Passage:
Now upload the MNIST dataset into the Azure ML Workspace:

In [4]:
ds = ws.get_default_datastore()
ds.upload('./dataset', target_path='mnist_data', overwrite=True, show_progress=True)

Uploading an estimated of 1 files
Uploading ./dataset/mnist.pkl
Uploaded ./dataset/mnist.pkl, 1 files out of an estimated total of 1
Uploaded 1 files


$AZUREML_DATAREFERENCE_b86733eee09c4d619819a4ca9907b5b5

In [None]:
# #working on dataset for using it by registering dataset in azure datastore
# from azureml.core.dataset import Dataset

# web_path ='https://dprepdata.blob.core.windows.net/demo/Titanic.csv'
# titanic_ds = Dataset.Tabular.from_delimited_files(path=web_path)



Now let us create training script:

In [5]:
%%writefile mytrain.py
import argparse
import json
import os
from azureml.core import Run
from azureml.core.model import Model
import pickle
import keras
from keras.layers import Dense,Dropout

parser = argparse.ArgumentParser(description='MNIST Train')

Dataset section:
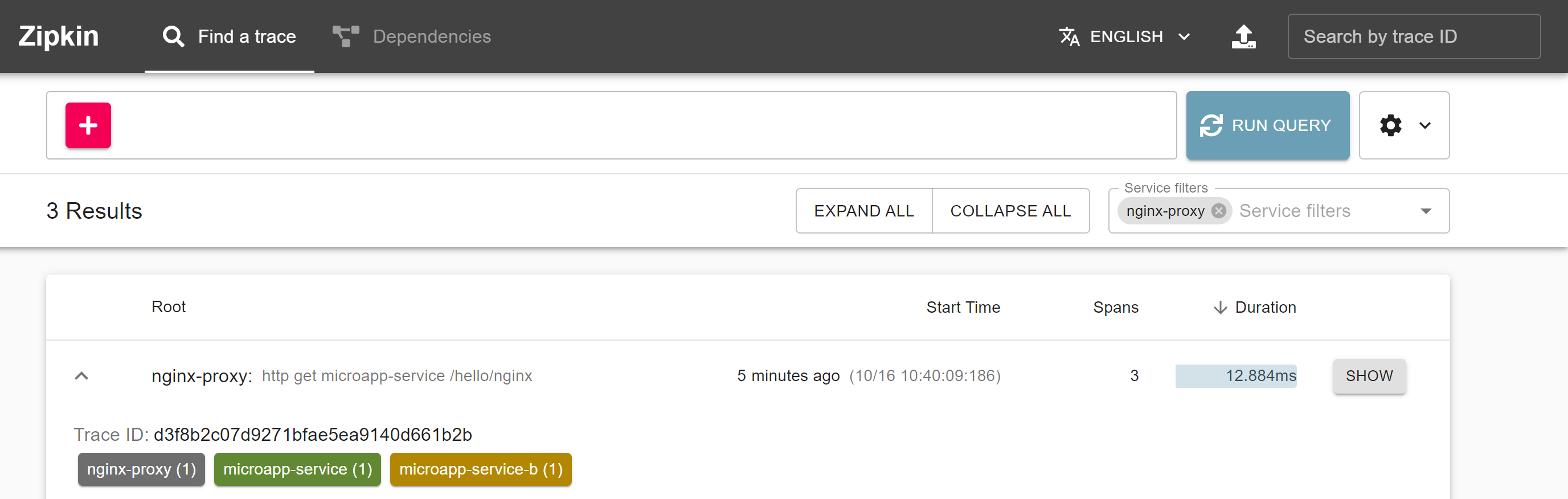Click the Expand All button
This screenshot has height=499, width=1568.
point(864,211)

Objective 1:
In the Azure ML notebook excerpt, what target path is given when the MNIST dataset is uploaded to the datastore?
Objective 2:
List every import statement in the training script mytrain.py from the Azure ML notebook excerpt.
The data has no connection to the Azure ML notebook excerpt.

Worked solution 1:
mnist_data

Worked solution 2:
- import argparse
- import json
- import os
- from azureml.core import Run
- from azureml.core.model import Model
- import pickle
- import keras
- from keras.layers import Dense,Dropout